====== Passage for review
11-08, 11:40–12:20 (US/Eastern), Music Box
Preparing data for LLM pretraining is most challenging and time consuming task. Data for pretraining is usually scraped from internet which is full of duplicates and having undesired contents like hate, abuse and profanity.
To produce a quality model, the collected data needs to go through the series of transformations to improve its quality, add attributes ( e.g. detect language ), make it safe ( e.g. remove spam ) and put it in a common format expected by training module.
Data Prep Kit (https://github.com/IBM/data-prep-kit ) aka DPK is a open source project ( created by IBM ) to transform the input data collected from internet (https://commoncrawl.org/ ) into data ready for training.
Session Outline:
LLM data prep stages: 5 mins
Introduction to DPK & how it works : 10 min
Project Structure & transform example: 5 mins
Appeal for open source contributors and how and what areas needs contributors: 5 mins
QA - 5 mins
No previous knowledge expected
I work as a Senior Engineer, watsonx Data Engineering at IBM Research.
I enjoy learning new things, debugging and solving technical challenges. 19 Years of software development experience in technologies ranging from C/C++, hand held device programming to Big data analytics to AI
I am passionate about the playing Cricket, and you will find me on the ground most of the weekend mornings.
============
====== Entries shown
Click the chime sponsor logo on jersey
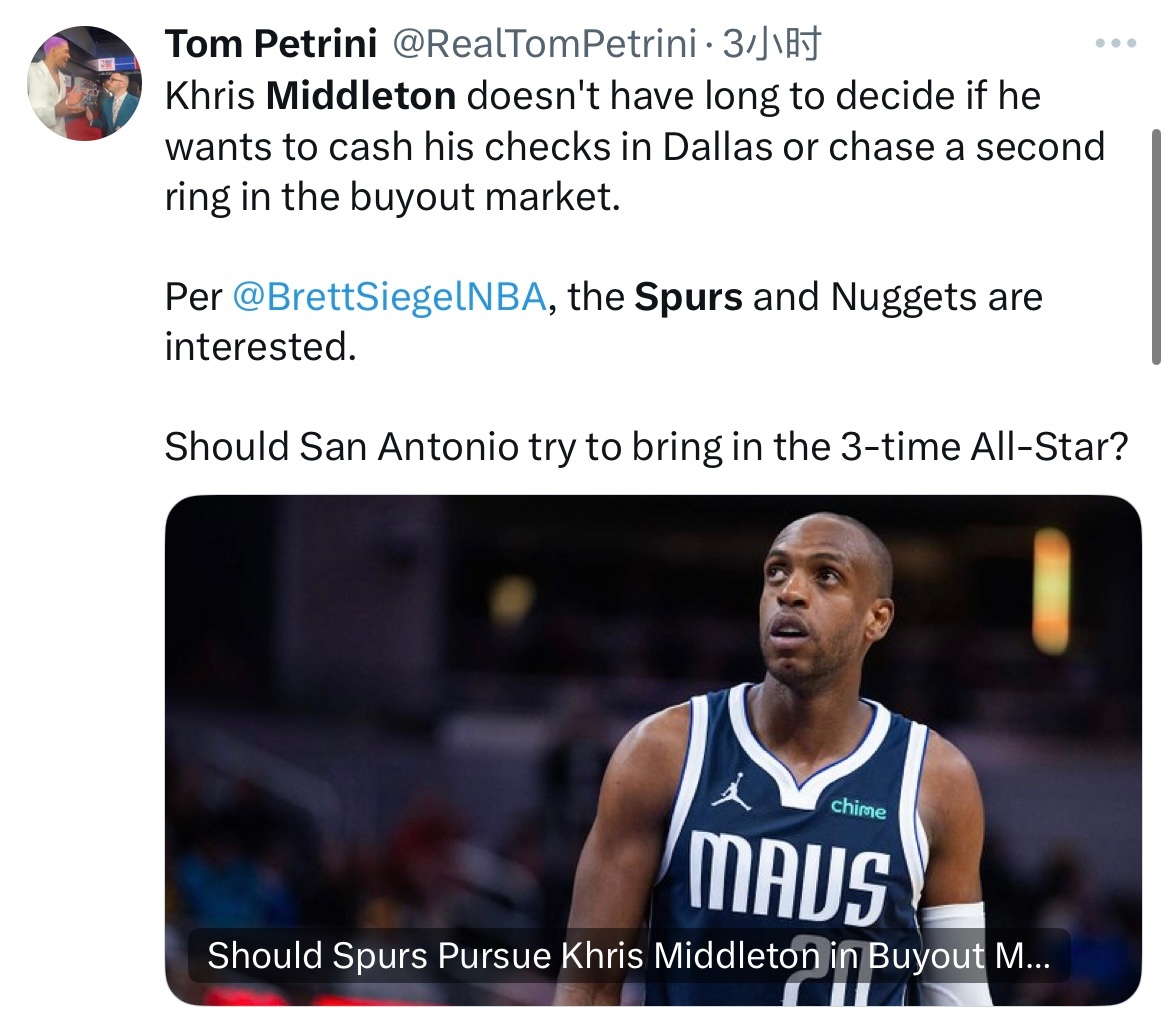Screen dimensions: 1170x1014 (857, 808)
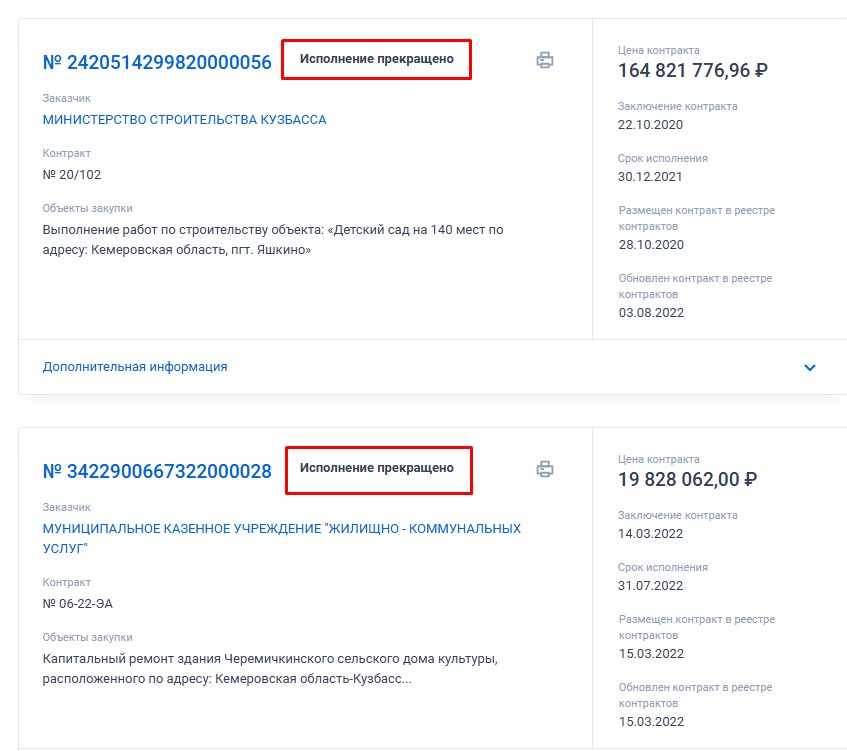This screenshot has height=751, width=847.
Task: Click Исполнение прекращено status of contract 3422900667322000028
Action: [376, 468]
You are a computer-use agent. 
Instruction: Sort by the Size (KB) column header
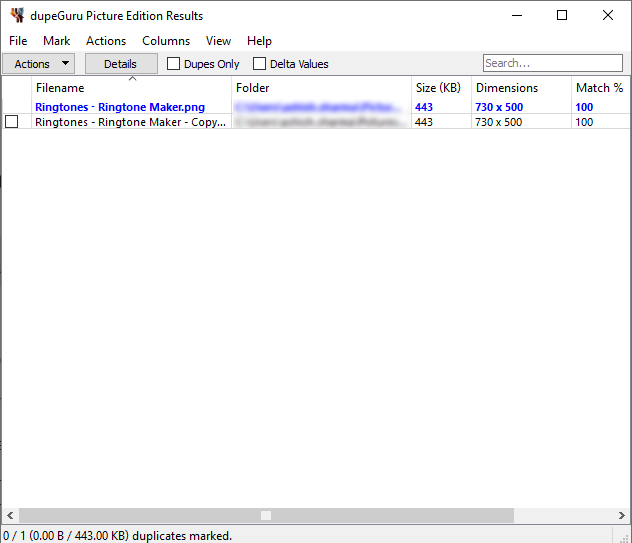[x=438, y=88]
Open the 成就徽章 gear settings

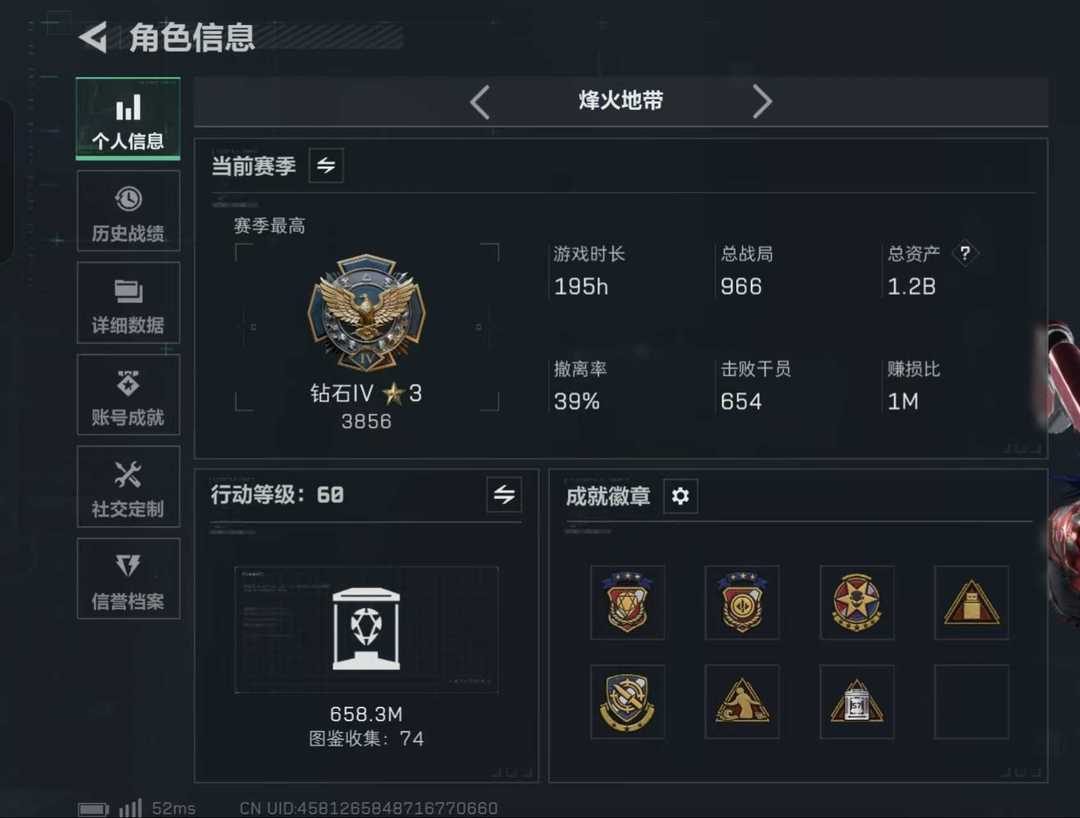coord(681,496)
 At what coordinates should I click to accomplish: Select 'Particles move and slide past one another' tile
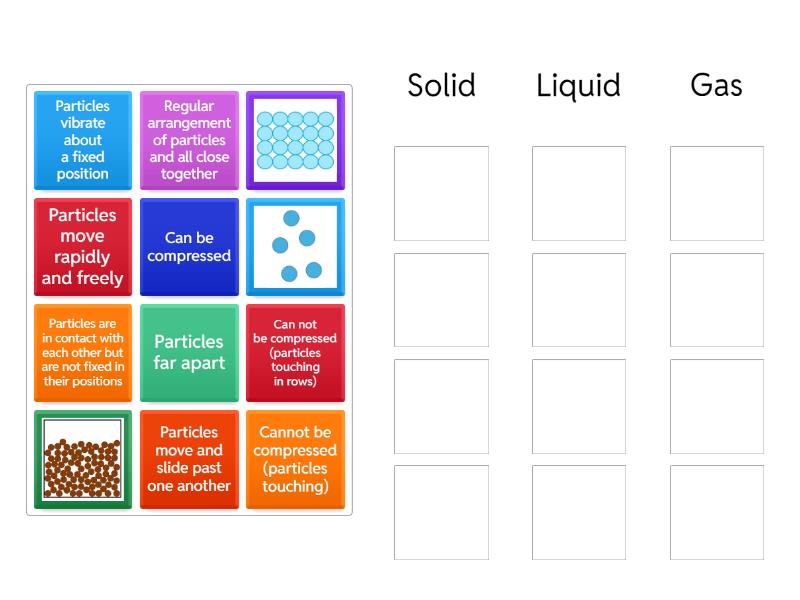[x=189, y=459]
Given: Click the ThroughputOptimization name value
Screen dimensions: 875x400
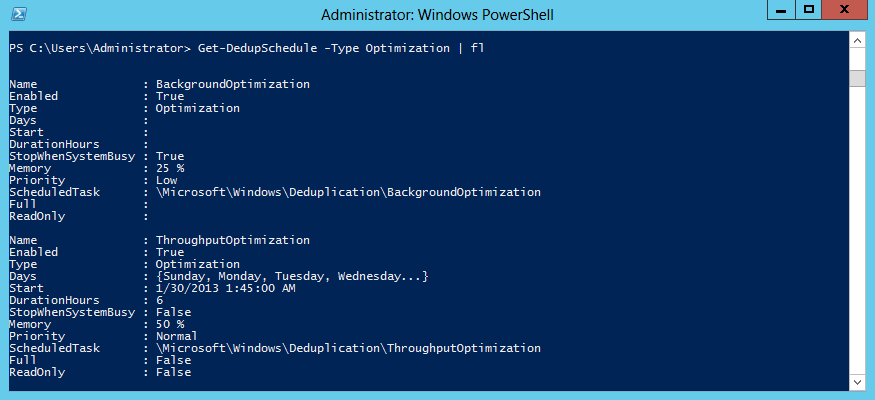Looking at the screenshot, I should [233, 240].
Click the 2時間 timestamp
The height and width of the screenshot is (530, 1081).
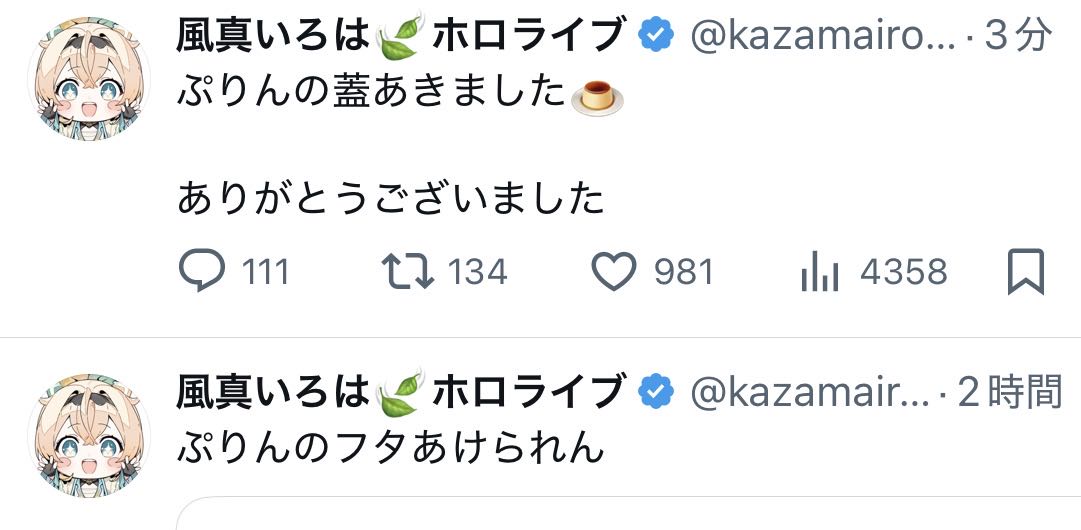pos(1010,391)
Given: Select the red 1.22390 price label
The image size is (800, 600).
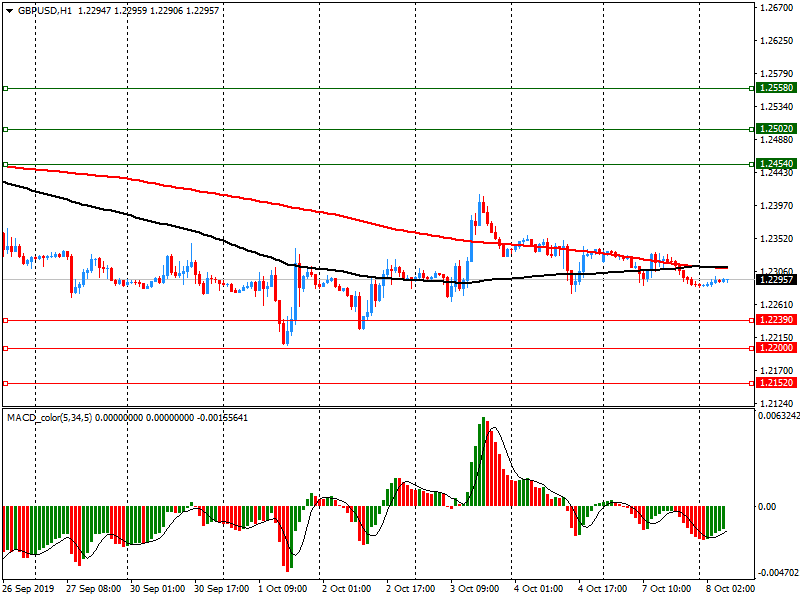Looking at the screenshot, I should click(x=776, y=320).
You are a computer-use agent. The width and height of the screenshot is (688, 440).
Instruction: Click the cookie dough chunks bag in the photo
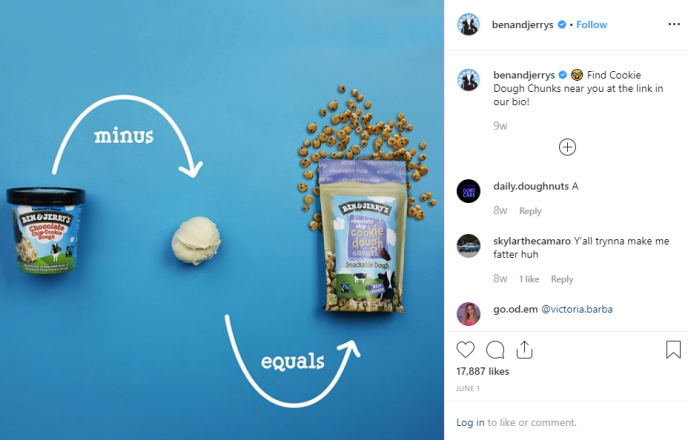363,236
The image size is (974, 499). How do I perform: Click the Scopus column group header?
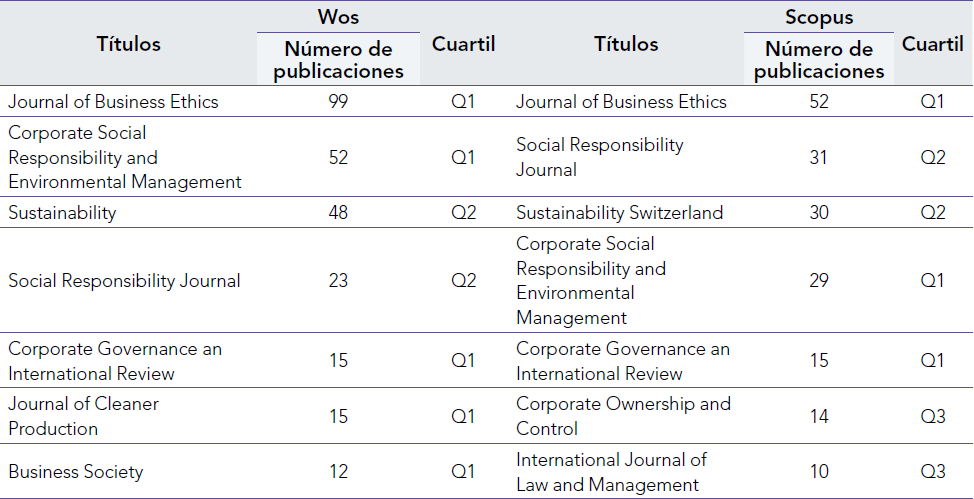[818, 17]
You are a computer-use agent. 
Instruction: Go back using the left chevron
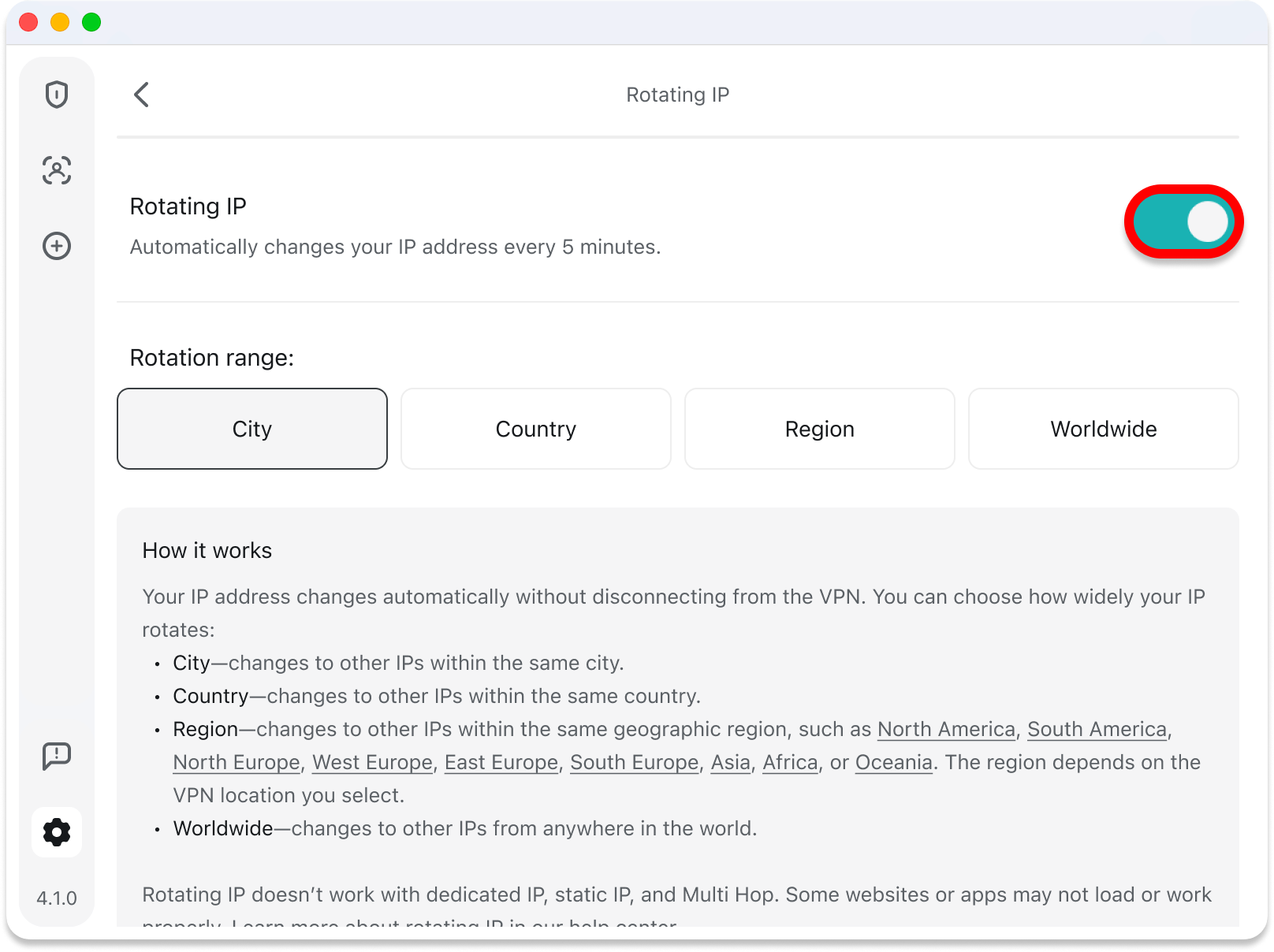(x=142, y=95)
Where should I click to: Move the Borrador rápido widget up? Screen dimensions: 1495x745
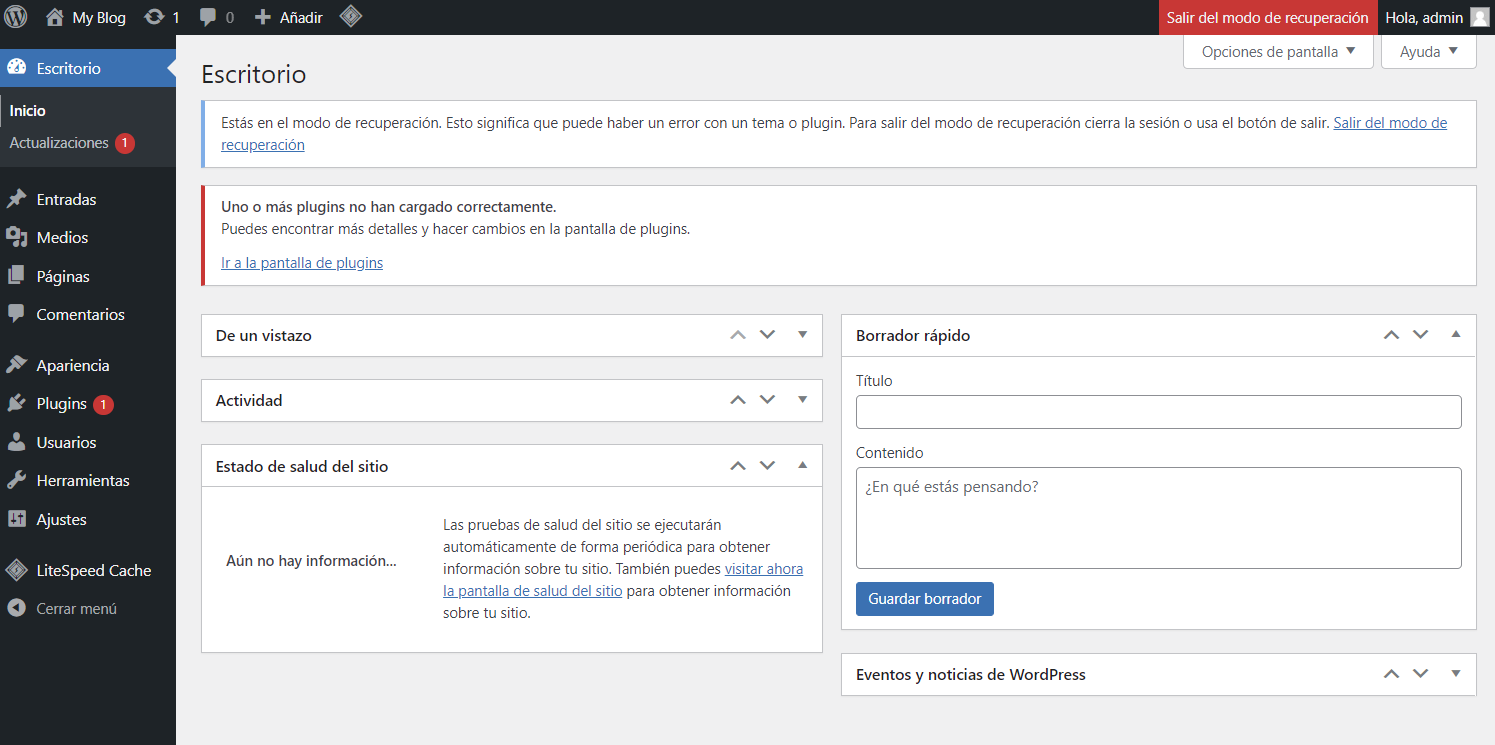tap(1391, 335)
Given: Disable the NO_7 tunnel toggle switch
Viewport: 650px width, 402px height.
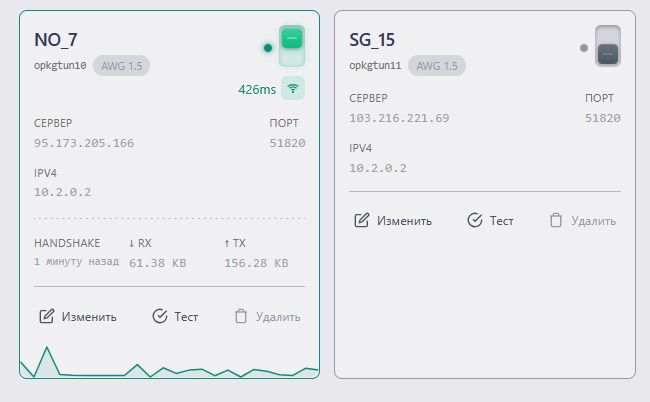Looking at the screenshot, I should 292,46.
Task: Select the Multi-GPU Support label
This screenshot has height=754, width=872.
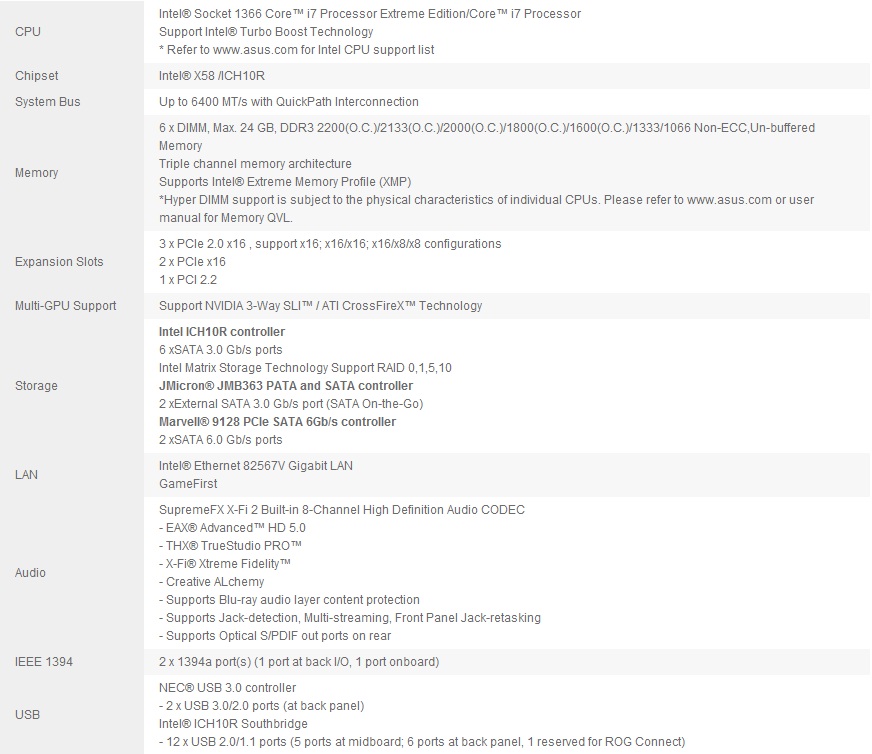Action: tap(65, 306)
============
Retype the session description from "Data Prep Kit" up to and including "at IBM Research.". The records stand apart from the session description.

* _Answer to this task_:
Data Prep Kit (https://github.com/IBM/data-prep-kit ) aka DPK is a open source project ( created by IBM ) to transform the input data collected from internet (https://commoncrawl.org/ ) into data ready for training.
Session Outline:
LLM data prep stages: 5 mins
Introduction to DPK & how it works : 10 min
Project Structure & transform example: 5 mins
Appeal for open source contributors and how and what areas needs contributors: 5 mins
QA - 5 mins
No previous knowledge expected
I work as a Senior Engineer, watsonx Data Engineering at IBM Research.